Gaúcho – Arena Grêmio, Porto Alegre/RS

Festa gremista em foto de Lucas Uebel/Grêmio FBPA

Puxei a cadeira azul claro, de ferro, relíquia original do saudoso Olímpico, pra frente da TV, pouco antes de a decisão dessa tarde de sábado se iniciar. Foi a maneira que encontrei de reviver as finais que me levavam ao estádio da Azenha, geralmente ao lado do pai. Hoje, substituo aquela companhia incrível com quem confidenciava minhas preocupações e ansiedades com a performance de nosso time pela dos filhos, especialmente a do mais velho, o Gregório. E talvez pela presença deles — e dele —, tenho, também, muito mais pudor em revelar meu sentimento e entusiasmo, por juvenil que costumam parecer.

Não foram apenas o estádio e o meu decoro que mudaram. Naqueles tempos de Olímpico, às decisões eram reservadas o domingo, dia santo, sagrado e de festa para algumas culturas e religiões. Dia de futebol para todos os brasileiros — hoje não mais. As finais eram um privilégio dos dois grandes de Porto Alegre, com as exceções de praxe. Atualmente, os times do interior se mostram presentes e tem beliscado a taça com muito mais frequência. Haja vista que os cinco títulos seguidos conquistados pelo Grêmio foram disputados contra quatro times diferentes.

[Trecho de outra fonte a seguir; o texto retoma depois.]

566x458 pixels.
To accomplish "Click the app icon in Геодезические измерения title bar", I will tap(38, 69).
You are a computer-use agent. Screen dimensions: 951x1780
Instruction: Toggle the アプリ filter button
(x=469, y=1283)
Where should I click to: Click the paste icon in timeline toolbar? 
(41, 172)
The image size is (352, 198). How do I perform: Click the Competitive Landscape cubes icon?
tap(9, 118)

Tudo é muito diferente se comparar com o que vivenciei no passado, quando levantar o troféu de campeão Gaúcho era a maior das vitórias almejadas. Desde lá, sonhamos mais alto, ganhamos o Brasil, estendemos nossas fronteiras ao continente e alcançamos o topo do Mundo.

Nessas reviravoltas da vida da bola, cá estávamos nós, mais um vez, depositando todas nossas fichas nessa competição — e assistir à decisão sentado em um cadeira do Olímpico, mesmo que em frente a televisão, fez do sábado um “domingo de final”.

Redivivos no gramado estavam Everaldo, Babá, Alcindo e Joãozinho. Havia Anchieta, Tarcísio, Iura e Loivo. Não faltaram Bonamigo, Cristovão, Cuca e Valdo. Nem Danrlei, Adilson, Paulo Nunes e Jardel. Todos craques que de alguma maneira ficaram na minha memória. E na história do Grêmio.

Redivivo na cadeira do Olímpico estava eu, o guri que forjou sua personalidade nas dependências do velho estádio, apreciando o sabor de uma conquista estadual.

Redivivo, na Arena, neste sábado, estava Roger que entrou para o seleto grupo de gremistas que conquistaram o título gaúcho como jogador e técnico, completando um ciclo que havia sido interrompido em 2016 quando desperdiçou o direito de ser campeão no comando do time com uma derrota na semifinal.

Redivivo estava o Grêmio, de Geromel, que, após o revés de 2021 e os tropeços no início de 2022, volta a ser campeão. Penta Campeão!